SparHawk Maine Tourmaline Discovery
Ice Cream Sundae Tourmaline Puddle Pocket
It’s a small opening in the rock, just enough room for a hand to slip in. This pocket is filled with water, a puddle pocket. I sat at the edge of this pocket watching four guys taking turns reaching in and pulling handfuls of green crystals one after the another.
I said, “This is quite impressive. This is what I’ve always imagined gem mining would be like.” They all has a good laugh.

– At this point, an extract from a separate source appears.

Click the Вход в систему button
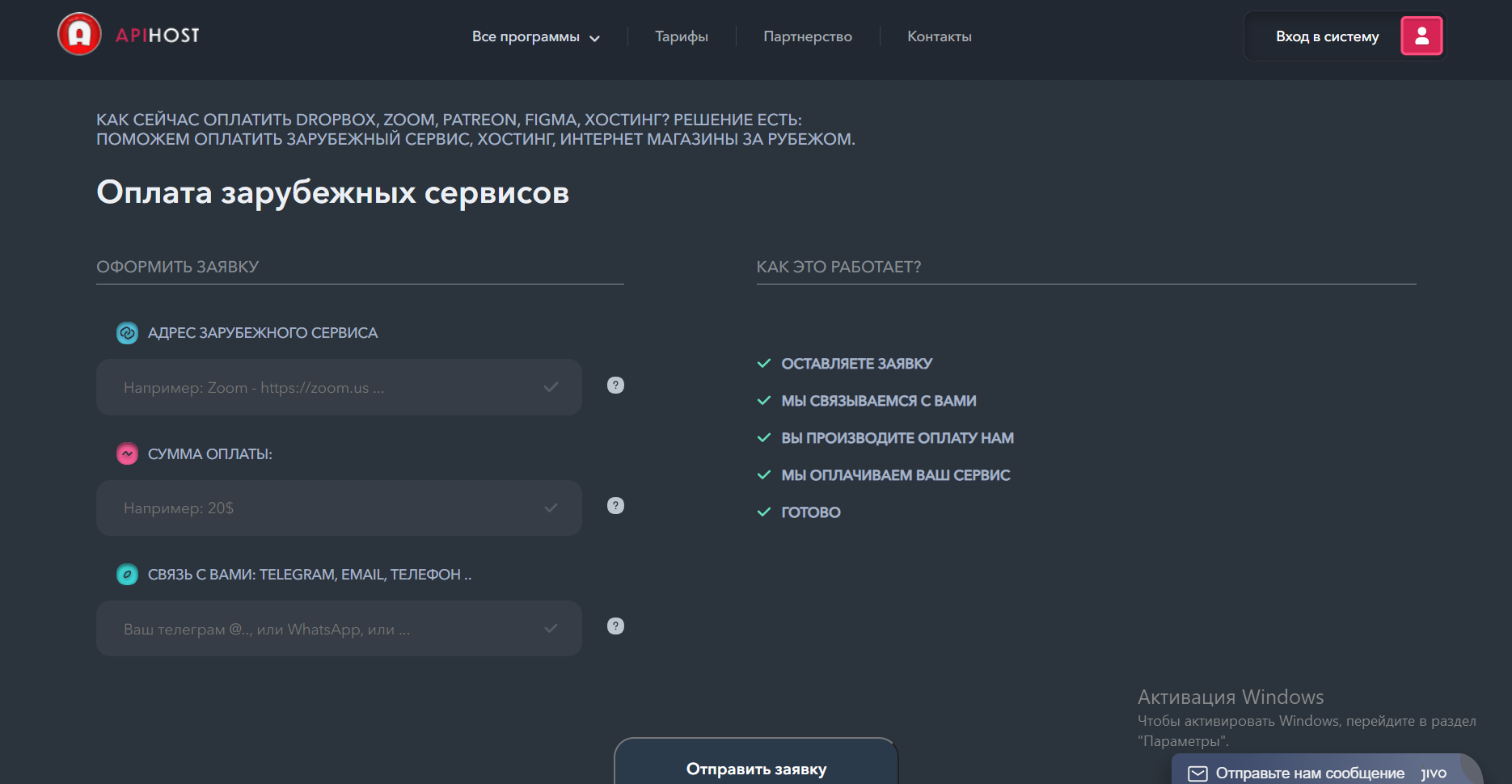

A while later, I took a turn. What I experienced surprised me. The best way to describe it was like reaching into a huge half-melted vanilla ice cream sundae. Following my turn, this is what I wrote:
“The opening is small, just barely big enough for a hand to fit. The edges of the opening are sharp, lined with small tourmaline crystals. The gray, chalky colored water was cool, comfortable. Reaching down and in halfway to my elbow, I can feel the talc-like smooth white clay. I can feel the crystals, all shapes and sizes embedded helter-skelter in the slippery white clay. I can feel the long smooth angularity of the lade-like crystals. I can feel the flat terminations and pointy terminations. Moving my hand around I can feel the clay dissolve and crystals drop in my hand. Pulling my hand to the surface, water and clay spill away and there, in first light, are green tourmaline, some with rose colored tips.”